Task set:
**a.** In the post about Ryan Bingham below, copy word for word the passage starting at "In a world where" and ending at "and utter vapidity.".
**b.** Condense the paragraph that begins "Ryan Bingham is most famous" in the post about Ryan Bingham below into a short bulleted list that keeps its main facts.
**c.** In the post about Ryan Bingham below, in what year did Steve Earle write "Christmas in Washington"?

Extract:
[Start of Attachment]

“So come back Woody Guthrie
Come back to us now
Tear your eyes from paradise
And rise again somehow
If you run into Jesus
Maybe he can help us out
Come back Woody Guthrie to us now
So come back, Emma Goldman
Rise up, old Joe Hill
The barracades are goin' up
They cannot break our will
Come back to us, Malcolm X
And Martin Luther King
We're marching into Selma
As the bells of freedom ring”
Steve Earle, Christmas in Washington.
In a world where music could be easily classified into a small number of genres Steve Earle would be labeled a “country” artist. But in our musical landscape, country means Nashville, and Nashville means knee-jerk patriotism, nominal Christian religiosity, and utter vapidity.
Alt-country star Steve wrote the above song in 1996, on the night he held his nose and voted for Bill Clinton (Earle claims his politics are “slightly to the left of Mao”). I suspect that Earle, like many of us, now think of Clinton as “the good ‘ole days”.
But the point of this post is to argue that Steve’s prayer has been answered. A few months back, I was fortunate enough to see this guy in concert.
Ryan Bingham is most famous for his Academy award winning song “The Weary Kind”, which was the feature song in the film “Crazy Heart”. In fact, “The Weary Kind” is a major part of the story in Crazy Heart --- it’s the song Nashville wash-up Bad Blake comes up with as the ultimate, career reviving country song. Suffice it to say, Bingham will be joining Steve Earle and the Dixie Chicks on the official Nashville shit-list for committing the crime of actually having something to say.
When I saw Ryan play, it was after the 2010 mid-terms, but before “Scott Walker” became a household name – before the average American included “the war on the middle class” in their lexicon. But I knew the our country was going down-hill, and fast.
I didn’t know much about Ryan when I saw him. Just that he had a lot of buzz, and academy award winning song. I was blown away by this young guy --- young enough to be my son, biologically speaking anyway --- and his absolutely subversive lyrics. Here – in an audience full of white guys in flannel shirts – was the most radical music I’d heard in years. And not only was the music political in the abstract sense, but it spoke to issues that hit close to home for many of us.
The acoustics were shitty, but a few lines made it through to my ears.
“I’ve been workin’ in the goddam sun for a goddam dollar a day” (A song about modern-day bootlegging, growing “a marijuana money tree”)
”Man came to shake my hand, and rob me of my farm. I shot him dead and I hung my head, and drove off in his car” (At least he didn’t shoot a man in Reno, just to see him die).
There’s no time for propaganda, or media filled with hate, no time for scripted messages that slither around like snakes…Yesterday is gone, so that a new day can begin, and it seem there’s been a change in direction of the wind”. (This one is particularly relevant – he sang it at the WI rally – watch it here http://bit.ly/...).

[End of Attachment]

Given data:
[Start of Attachment]

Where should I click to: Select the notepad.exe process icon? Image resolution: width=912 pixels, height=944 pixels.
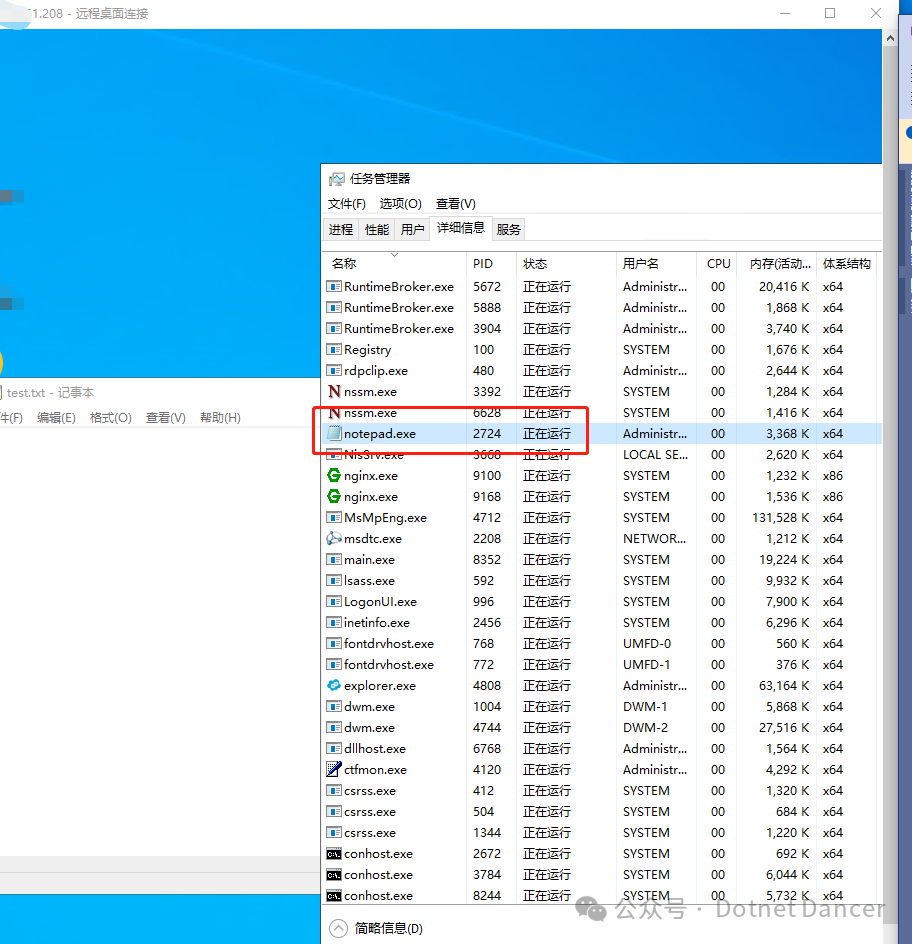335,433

[End of Attachment]

Solved tasks:
**a.**
In a world where music could be easily classified into a small number of genres Steve Earle would be labeled a “country” artist. But in our musical landscape, country means Nashville, and Nashville means knee-jerk patriotism, nominal Christian religiosity, and utter vapidity.

**b.**
- Ryan Bingham is best known for his Academy Award-winning song "The Weary Kind," the feature song of the film "Crazy Heart."
- In the film, it is the song that washed-up Nashville singer Bad Blake writes as his ultimate career-reviving country song.
- The author says Bingham will join Steve Earle and the Dixie Chicks on Nashville's official blacklist for actually having something to say.

**c.** He wrote it in 1996.